Exercise goal: Keeping every word intact, reproduce all of the records.
================================
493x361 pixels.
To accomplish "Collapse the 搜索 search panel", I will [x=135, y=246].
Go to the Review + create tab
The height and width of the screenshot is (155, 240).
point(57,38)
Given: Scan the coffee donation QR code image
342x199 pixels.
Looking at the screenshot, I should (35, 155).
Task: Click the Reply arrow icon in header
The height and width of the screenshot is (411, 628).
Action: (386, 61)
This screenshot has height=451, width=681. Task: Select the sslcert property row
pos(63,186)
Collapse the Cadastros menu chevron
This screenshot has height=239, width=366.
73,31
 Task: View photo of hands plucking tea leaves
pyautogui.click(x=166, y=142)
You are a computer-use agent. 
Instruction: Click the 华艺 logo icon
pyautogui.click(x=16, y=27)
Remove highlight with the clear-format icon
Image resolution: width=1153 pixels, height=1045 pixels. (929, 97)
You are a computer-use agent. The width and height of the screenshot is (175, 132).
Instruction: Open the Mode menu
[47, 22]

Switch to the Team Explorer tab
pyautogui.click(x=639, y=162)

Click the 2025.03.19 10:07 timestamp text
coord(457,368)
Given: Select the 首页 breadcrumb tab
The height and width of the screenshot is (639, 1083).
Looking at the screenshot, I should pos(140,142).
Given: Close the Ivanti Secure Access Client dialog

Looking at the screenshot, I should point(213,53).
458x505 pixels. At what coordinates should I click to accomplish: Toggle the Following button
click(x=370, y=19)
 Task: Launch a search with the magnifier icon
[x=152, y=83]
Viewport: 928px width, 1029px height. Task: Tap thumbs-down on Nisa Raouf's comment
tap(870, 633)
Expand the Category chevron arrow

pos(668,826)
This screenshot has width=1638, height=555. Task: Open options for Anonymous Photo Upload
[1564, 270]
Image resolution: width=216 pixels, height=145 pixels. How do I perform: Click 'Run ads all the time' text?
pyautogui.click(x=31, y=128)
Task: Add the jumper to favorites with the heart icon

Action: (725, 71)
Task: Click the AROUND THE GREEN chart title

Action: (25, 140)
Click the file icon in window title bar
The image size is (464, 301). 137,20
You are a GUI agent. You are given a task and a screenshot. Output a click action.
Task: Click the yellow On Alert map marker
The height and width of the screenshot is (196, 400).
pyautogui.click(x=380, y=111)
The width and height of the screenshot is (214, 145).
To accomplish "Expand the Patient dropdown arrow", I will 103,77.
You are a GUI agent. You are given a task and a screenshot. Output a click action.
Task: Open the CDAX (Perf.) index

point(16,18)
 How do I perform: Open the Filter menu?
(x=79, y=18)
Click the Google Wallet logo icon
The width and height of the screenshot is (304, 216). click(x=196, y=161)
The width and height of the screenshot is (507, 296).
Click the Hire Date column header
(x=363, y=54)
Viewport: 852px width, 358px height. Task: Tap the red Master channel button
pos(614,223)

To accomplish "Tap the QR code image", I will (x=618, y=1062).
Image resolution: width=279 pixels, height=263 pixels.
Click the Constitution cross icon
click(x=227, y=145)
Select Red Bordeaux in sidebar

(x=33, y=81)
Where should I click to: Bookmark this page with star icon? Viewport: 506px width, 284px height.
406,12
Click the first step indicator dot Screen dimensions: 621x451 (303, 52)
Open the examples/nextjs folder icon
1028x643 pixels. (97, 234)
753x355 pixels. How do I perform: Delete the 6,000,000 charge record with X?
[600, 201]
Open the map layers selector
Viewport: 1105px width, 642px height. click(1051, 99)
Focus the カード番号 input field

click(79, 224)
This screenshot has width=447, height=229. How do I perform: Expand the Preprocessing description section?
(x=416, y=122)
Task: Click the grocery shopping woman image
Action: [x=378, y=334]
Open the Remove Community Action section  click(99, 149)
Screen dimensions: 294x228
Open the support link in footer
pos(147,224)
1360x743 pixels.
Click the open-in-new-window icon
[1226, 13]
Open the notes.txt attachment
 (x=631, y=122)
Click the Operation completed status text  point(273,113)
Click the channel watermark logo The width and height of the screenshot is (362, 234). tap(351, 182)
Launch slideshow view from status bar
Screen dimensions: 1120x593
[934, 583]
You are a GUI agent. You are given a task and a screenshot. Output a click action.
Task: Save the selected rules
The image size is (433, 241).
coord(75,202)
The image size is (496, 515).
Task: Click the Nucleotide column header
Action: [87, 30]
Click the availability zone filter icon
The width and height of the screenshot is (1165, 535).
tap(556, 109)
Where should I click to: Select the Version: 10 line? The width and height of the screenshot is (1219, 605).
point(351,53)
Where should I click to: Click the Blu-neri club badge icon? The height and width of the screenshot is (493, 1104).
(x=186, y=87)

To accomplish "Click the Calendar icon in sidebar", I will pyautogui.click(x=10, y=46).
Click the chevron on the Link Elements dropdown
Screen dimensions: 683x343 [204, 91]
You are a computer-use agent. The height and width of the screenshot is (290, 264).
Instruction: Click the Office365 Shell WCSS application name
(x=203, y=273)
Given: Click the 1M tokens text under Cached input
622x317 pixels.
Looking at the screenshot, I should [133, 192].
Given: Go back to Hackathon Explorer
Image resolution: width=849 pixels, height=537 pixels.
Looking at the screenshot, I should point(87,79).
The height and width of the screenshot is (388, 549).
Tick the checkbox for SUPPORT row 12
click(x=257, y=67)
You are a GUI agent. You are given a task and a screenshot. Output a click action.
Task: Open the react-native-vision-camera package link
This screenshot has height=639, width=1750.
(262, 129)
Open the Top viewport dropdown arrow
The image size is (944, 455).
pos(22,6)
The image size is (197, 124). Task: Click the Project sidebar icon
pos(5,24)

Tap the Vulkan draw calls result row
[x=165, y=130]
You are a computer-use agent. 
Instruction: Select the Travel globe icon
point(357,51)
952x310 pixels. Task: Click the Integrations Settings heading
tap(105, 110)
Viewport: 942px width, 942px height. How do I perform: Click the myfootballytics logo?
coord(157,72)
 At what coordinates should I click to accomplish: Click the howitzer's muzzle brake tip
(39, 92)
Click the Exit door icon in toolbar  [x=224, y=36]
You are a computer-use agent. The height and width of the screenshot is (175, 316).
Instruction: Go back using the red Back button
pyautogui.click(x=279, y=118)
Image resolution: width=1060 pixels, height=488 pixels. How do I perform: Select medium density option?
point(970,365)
================================
Solution to the exercise:
493x361 pixels.
To accomplish "Collapse the 搜索 search panel", I will [x=135, y=246].
Go to the Review + create tab
The height and width of the screenshot is (155, 240).
point(57,38)
Given: Scan the coffee donation QR code image
342x199 pixels.
Looking at the screenshot, I should (35, 155).
Task: Click the Reply arrow icon in header
The height and width of the screenshot is (411, 628).
Action: (386, 61)
This screenshot has height=451, width=681. Task: Select the sslcert property row
pos(63,186)
Collapse the Cadastros menu chevron
This screenshot has height=239, width=366.
73,31
 Task: View photo of hands plucking tea leaves
pyautogui.click(x=166, y=142)
You are a computer-use agent. 
Instruction: Click the 华艺 logo icon
pyautogui.click(x=16, y=27)
Remove highlight with the clear-format icon
Image resolution: width=1153 pixels, height=1045 pixels. (929, 97)
You are a computer-use agent. The width and height of the screenshot is (175, 132).
Instruction: Open the Mode menu
[47, 22]

Switch to the Team Explorer tab
pyautogui.click(x=639, y=162)

Click the 2025.03.19 10:07 timestamp text
coord(457,368)
Given: Select the 首页 breadcrumb tab
The height and width of the screenshot is (639, 1083).
Looking at the screenshot, I should pos(140,142).
Given: Close the Ivanti Secure Access Client dialog

Looking at the screenshot, I should point(213,53).
458x505 pixels. At what coordinates should I click to accomplish: Toggle the Following button
click(x=370, y=19)
 Task: Launch a search with the magnifier icon
[x=152, y=83]
Viewport: 928px width, 1029px height. Task: Tap thumbs-down on Nisa Raouf's comment
tap(870, 633)
Expand the Category chevron arrow

pos(668,826)
This screenshot has width=1638, height=555. Task: Open options for Anonymous Photo Upload
[1564, 270]
Image resolution: width=216 pixels, height=145 pixels. How do I perform: Click 'Run ads all the time' text?
pyautogui.click(x=31, y=128)
Task: Add the jumper to favorites with the heart icon

Action: (725, 71)
Task: Click the AROUND THE GREEN chart title

Action: (25, 140)
Click the file icon in window title bar
The image size is (464, 301). 137,20
You are a GUI agent. You are given a task and a screenshot. Output a click action.
Task: Click the yellow On Alert map marker
The height and width of the screenshot is (196, 400).
pyautogui.click(x=380, y=111)
The width and height of the screenshot is (214, 145).
To accomplish "Expand the Patient dropdown arrow", I will 103,77.
You are a GUI agent. You are given a task and a screenshot. Output a click action.
Task: Open the CDAX (Perf.) index

point(16,18)
 How do I perform: Open the Filter menu?
(x=79, y=18)
Click the Google Wallet logo icon
The width and height of the screenshot is (304, 216). click(x=196, y=161)
The width and height of the screenshot is (507, 296).
Click the Hire Date column header
(x=363, y=54)
Viewport: 852px width, 358px height. Task: Tap the red Master channel button
pos(614,223)

To accomplish "Tap the QR code image", I will (x=618, y=1062).
Image resolution: width=279 pixels, height=263 pixels.
Click the Constitution cross icon
click(x=227, y=145)
Select Red Bordeaux in sidebar

(x=33, y=81)
Where should I click to: Bookmark this page with star icon? Viewport: 506px width, 284px height.
406,12
Click the first step indicator dot Screen dimensions: 621x451 (303, 52)
Open the examples/nextjs folder icon
1028x643 pixels. (97, 234)
753x355 pixels. How do I perform: Delete the 6,000,000 charge record with X?
[600, 201]
Open the map layers selector
Viewport: 1105px width, 642px height. click(1051, 99)
Focus the カード番号 input field

click(79, 224)
This screenshot has width=447, height=229. How do I perform: Expand the Preprocessing description section?
(x=416, y=122)
Task: Click the grocery shopping woman image
Action: [x=378, y=334]
Open the Remove Community Action section  click(99, 149)
Screen dimensions: 294x228
Open the support link in footer
pos(147,224)
1360x743 pixels.
Click the open-in-new-window icon
[1226, 13]
Open the notes.txt attachment
 (x=631, y=122)
Click the Operation completed status text  point(273,113)
Click the channel watermark logo The width and height of the screenshot is (362, 234). tap(351, 182)
Launch slideshow view from status bar
Screen dimensions: 1120x593
[934, 583]
You are a GUI agent. You are given a task and a screenshot. Output a click action.
Task: Save the selected rules
The image size is (433, 241).
coord(75,202)
The image size is (496, 515).
Task: Click the Nucleotide column header
Action: [87, 30]
Click the availability zone filter icon
The width and height of the screenshot is (1165, 535).
tap(556, 109)
Where should I click to: Select the Version: 10 line? The width and height of the screenshot is (1219, 605).
point(351,53)
Where should I click to: Click the Blu-neri club badge icon? The height and width of the screenshot is (493, 1104).
(x=186, y=87)

To accomplish "Click the Calendar icon in sidebar", I will pyautogui.click(x=10, y=46).
Click the chevron on the Link Elements dropdown
Screen dimensions: 683x343 [204, 91]
You are a computer-use agent. The height and width of the screenshot is (290, 264).
Instruction: Click the Office365 Shell WCSS application name
(x=203, y=273)
Given: Click the 1M tokens text under Cached input
622x317 pixels.
Looking at the screenshot, I should [133, 192].
Given: Go back to Hackathon Explorer
Image resolution: width=849 pixels, height=537 pixels.
Looking at the screenshot, I should point(87,79).
The height and width of the screenshot is (388, 549).
Tick the checkbox for SUPPORT row 12
click(x=257, y=67)
You are a GUI agent. You are given a task and a screenshot. Output a click action.
Task: Open the react-native-vision-camera package link
This screenshot has height=639, width=1750.
(262, 129)
Open the Top viewport dropdown arrow
The image size is (944, 455).
pos(22,6)
The image size is (197, 124). Task: Click the Project sidebar icon
pos(5,24)

Tap the Vulkan draw calls result row
[x=165, y=130]
You are a computer-use agent. 
Instruction: Select the Travel globe icon
point(357,51)
952x310 pixels. Task: Click the Integrations Settings heading
tap(105, 110)
Viewport: 942px width, 942px height. How do I perform: Click the myfootballytics logo?
coord(157,72)
 At what coordinates should I click to accomplish: Click the howitzer's muzzle brake tip
(39, 92)
Click the Exit door icon in toolbar  [x=224, y=36]
You are a computer-use agent. The height and width of the screenshot is (175, 316).
Instruction: Go back using the red Back button
pyautogui.click(x=279, y=118)
Image resolution: width=1060 pixels, height=488 pixels. How do I perform: Select medium density option?
point(970,365)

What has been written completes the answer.